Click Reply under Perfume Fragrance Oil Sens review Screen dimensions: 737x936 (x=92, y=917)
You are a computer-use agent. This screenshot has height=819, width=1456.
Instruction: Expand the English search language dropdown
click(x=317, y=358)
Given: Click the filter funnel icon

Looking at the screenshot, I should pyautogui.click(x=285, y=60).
● ● ●
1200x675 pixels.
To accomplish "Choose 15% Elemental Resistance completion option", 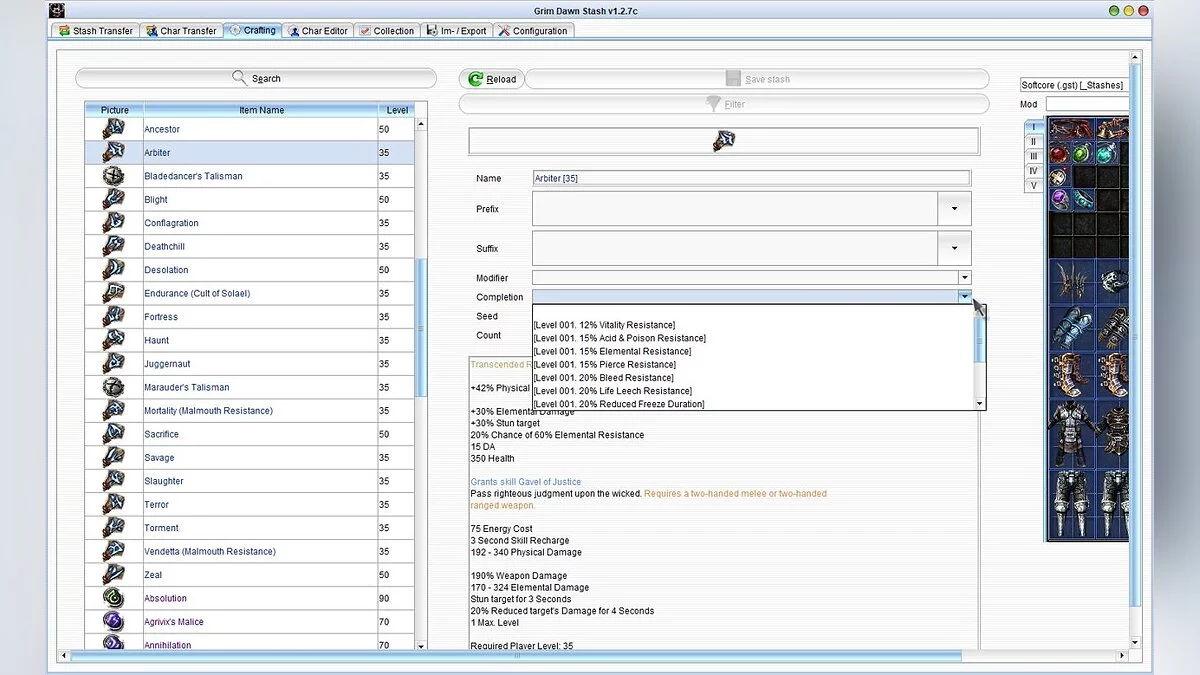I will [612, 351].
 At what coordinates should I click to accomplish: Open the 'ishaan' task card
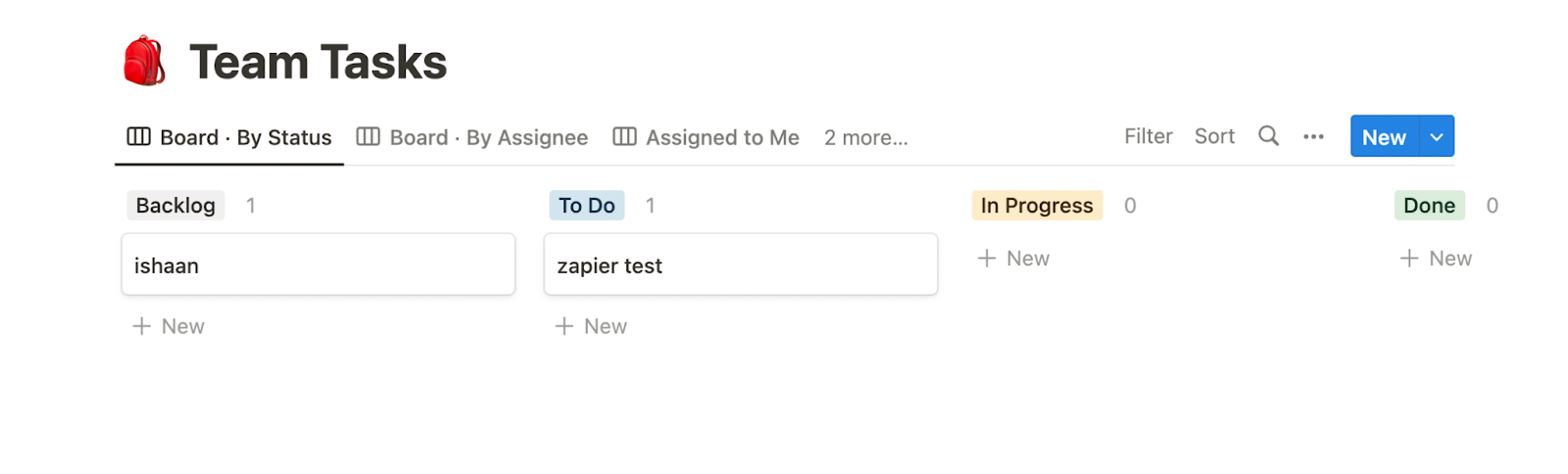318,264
● ● ●
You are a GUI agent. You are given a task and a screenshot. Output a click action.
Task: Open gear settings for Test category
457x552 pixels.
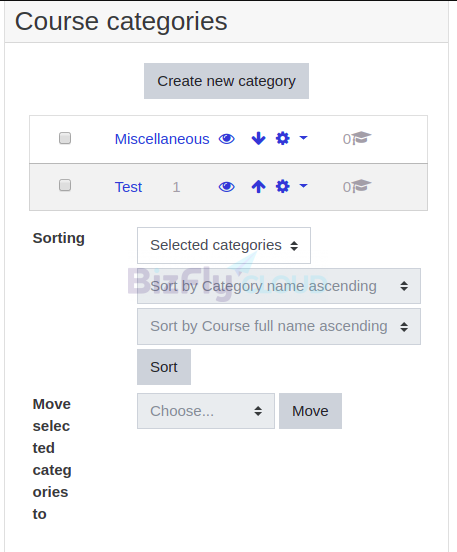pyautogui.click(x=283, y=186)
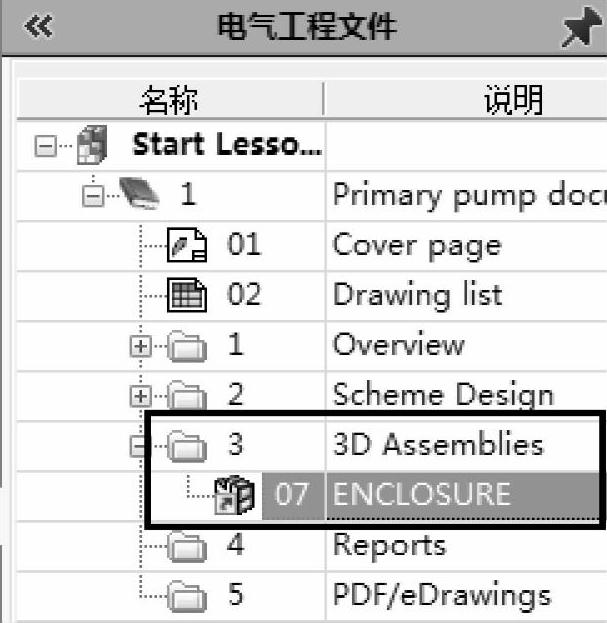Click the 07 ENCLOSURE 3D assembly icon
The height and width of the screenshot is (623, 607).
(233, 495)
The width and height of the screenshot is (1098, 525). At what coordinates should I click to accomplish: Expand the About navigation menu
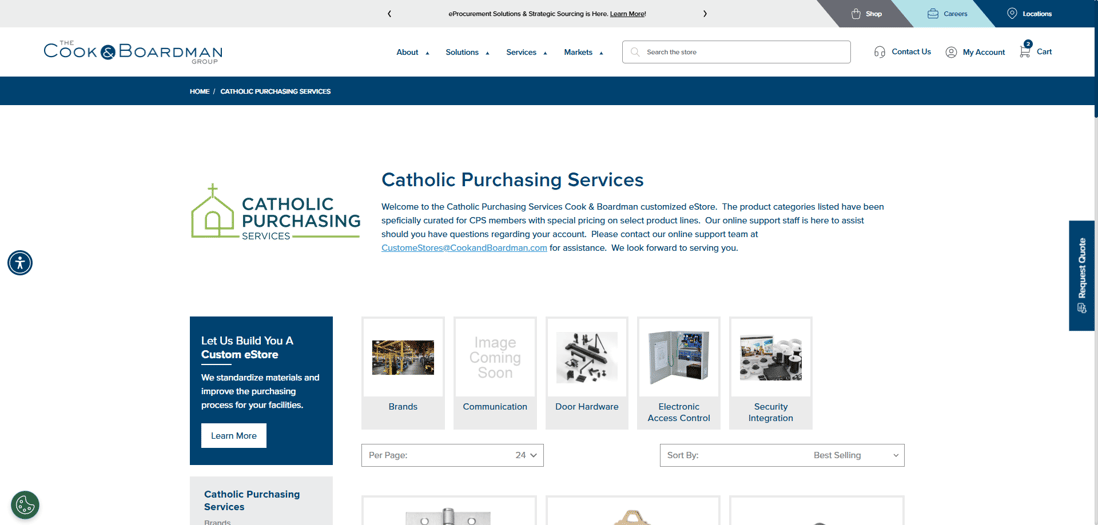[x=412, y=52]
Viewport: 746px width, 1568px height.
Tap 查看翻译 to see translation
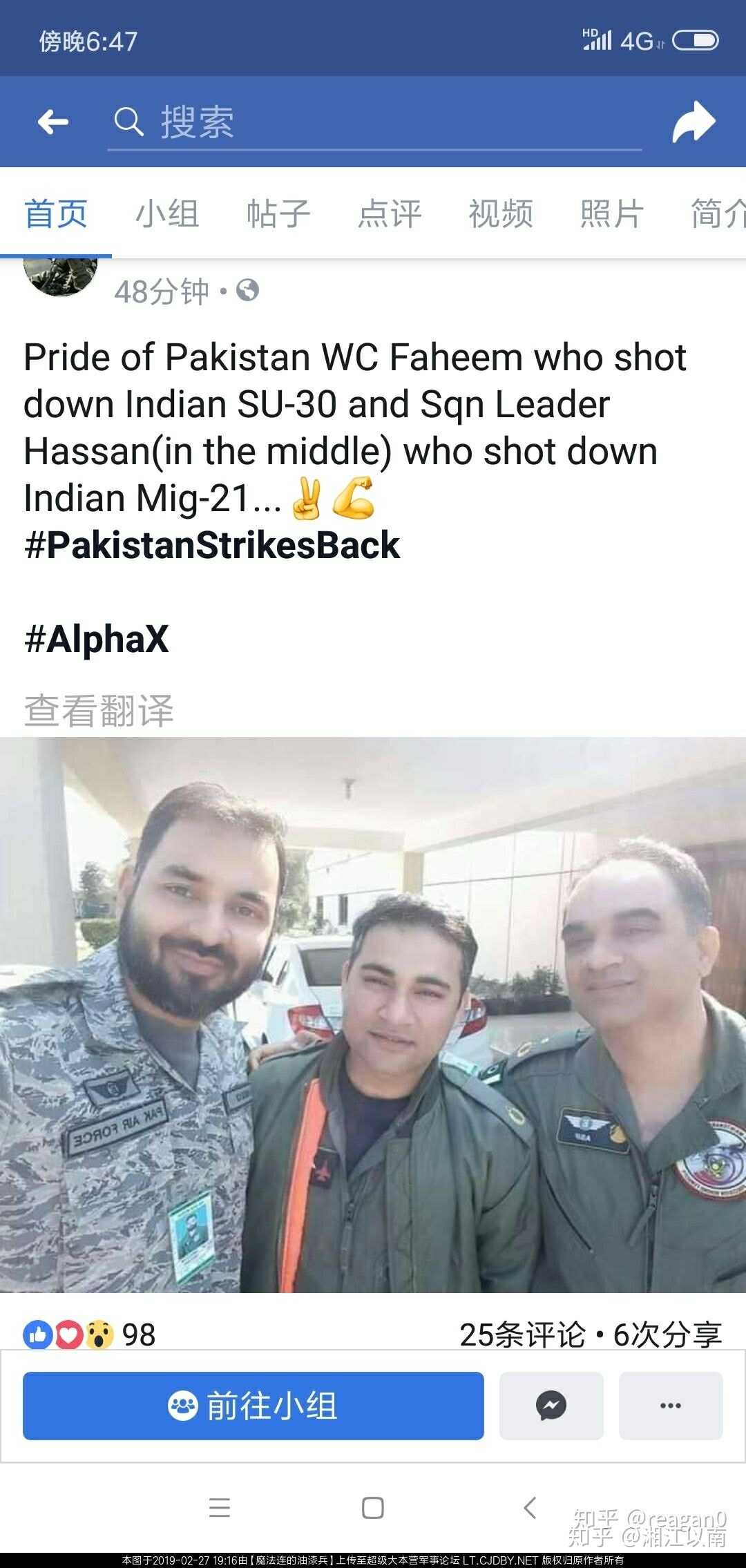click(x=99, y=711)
● ● ●
Go through the data above and copy each line in which "agent" appears.

You are a computer-use agent. This screenshot has height=819, width=1456.
You are a GUI agent. You are given a task and a screenshot. Output a click action.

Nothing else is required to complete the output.